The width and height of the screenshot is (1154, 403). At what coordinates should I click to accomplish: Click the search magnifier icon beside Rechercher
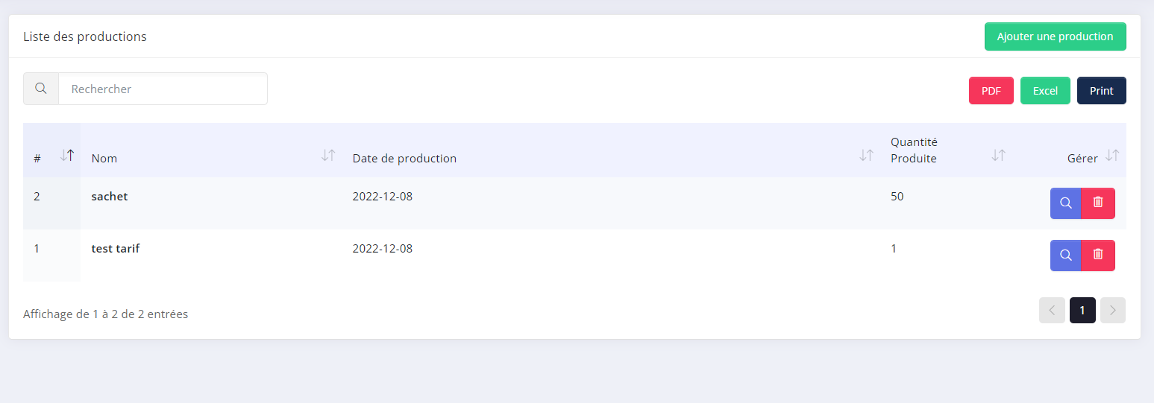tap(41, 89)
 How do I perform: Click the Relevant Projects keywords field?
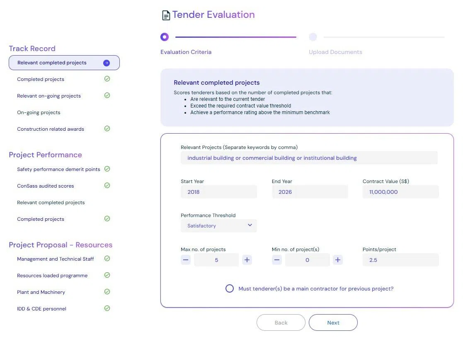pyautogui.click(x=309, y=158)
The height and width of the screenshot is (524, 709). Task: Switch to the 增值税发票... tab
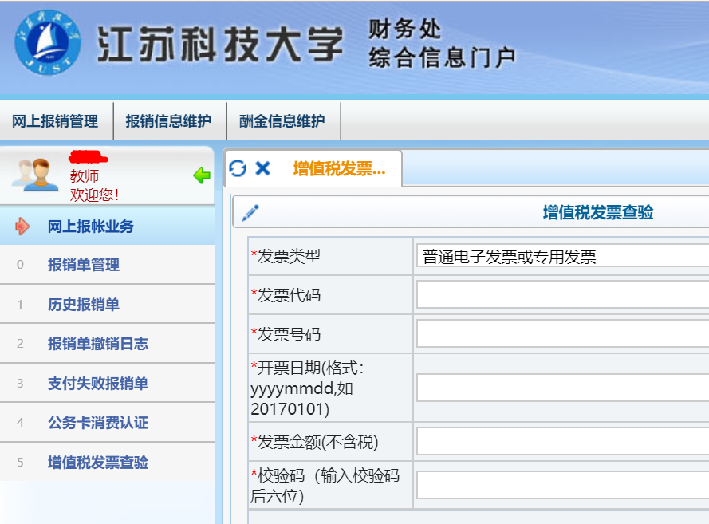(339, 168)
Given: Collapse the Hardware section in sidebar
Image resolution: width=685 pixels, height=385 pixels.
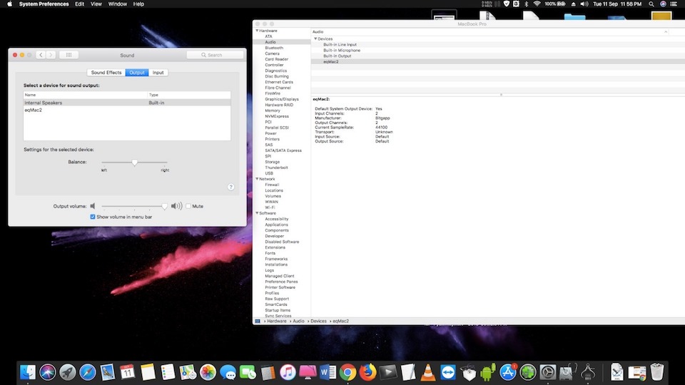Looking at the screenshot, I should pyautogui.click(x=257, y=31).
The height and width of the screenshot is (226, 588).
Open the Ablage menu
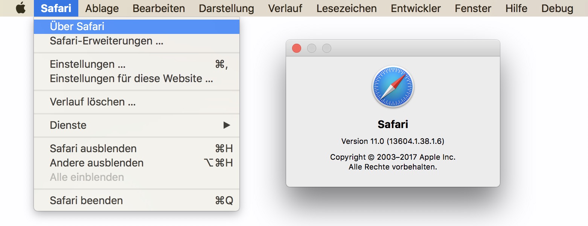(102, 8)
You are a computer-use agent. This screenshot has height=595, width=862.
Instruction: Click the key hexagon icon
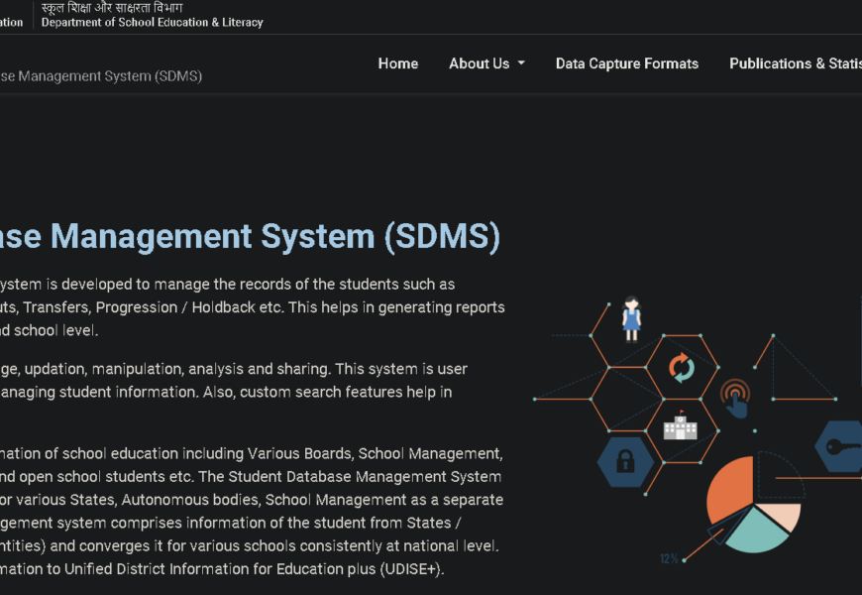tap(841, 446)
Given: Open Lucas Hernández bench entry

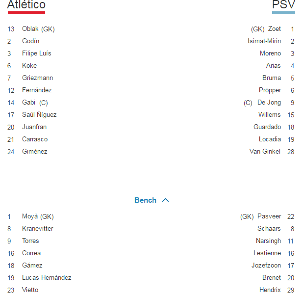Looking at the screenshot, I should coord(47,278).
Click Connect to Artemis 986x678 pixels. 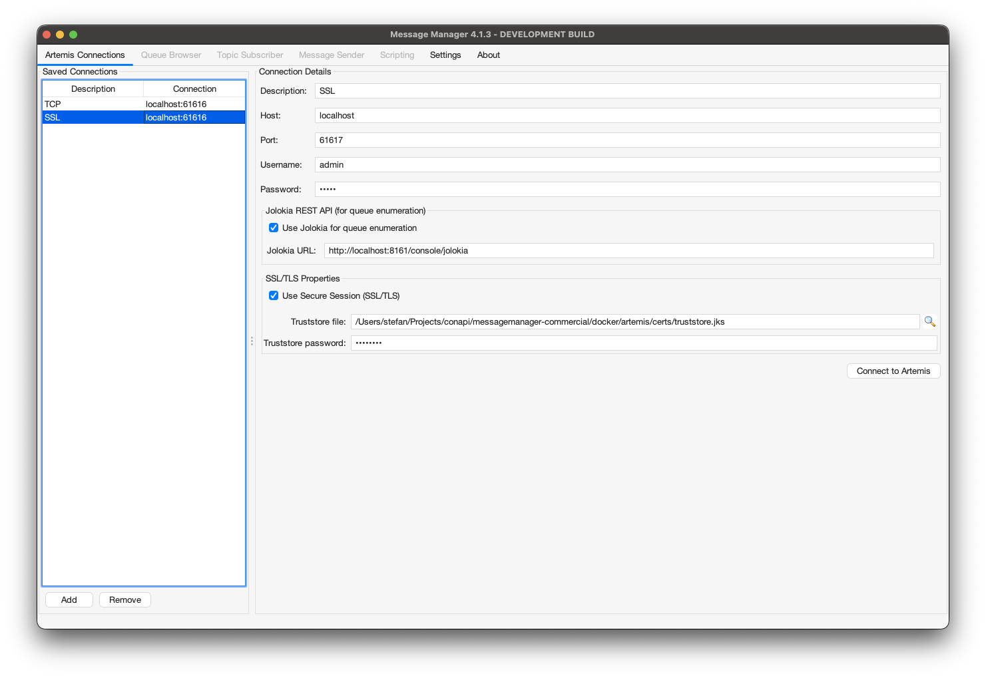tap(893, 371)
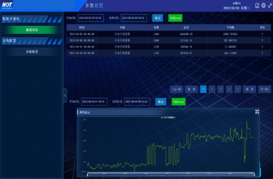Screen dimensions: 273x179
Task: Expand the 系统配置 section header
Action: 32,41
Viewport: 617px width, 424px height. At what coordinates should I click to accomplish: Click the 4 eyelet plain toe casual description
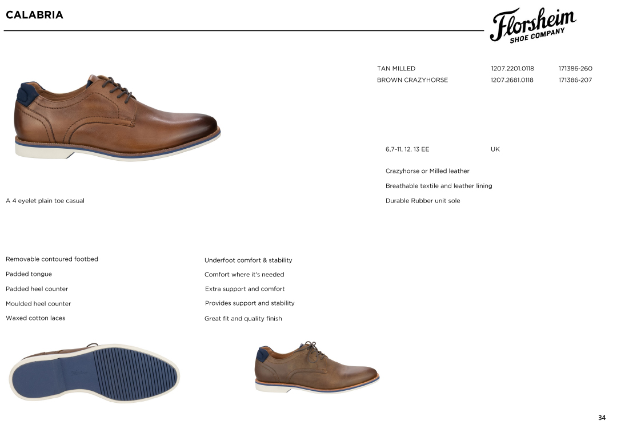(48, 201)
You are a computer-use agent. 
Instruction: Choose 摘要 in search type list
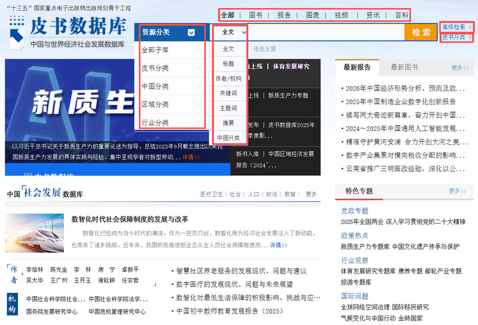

■ ■ ■

--- What is needed ---
Show the lines of the data that hold the word "agent".

--- Expected answer ---
You are a computer-use agent. This screenshot has height=595, width=862.
You are a computer-use agent. 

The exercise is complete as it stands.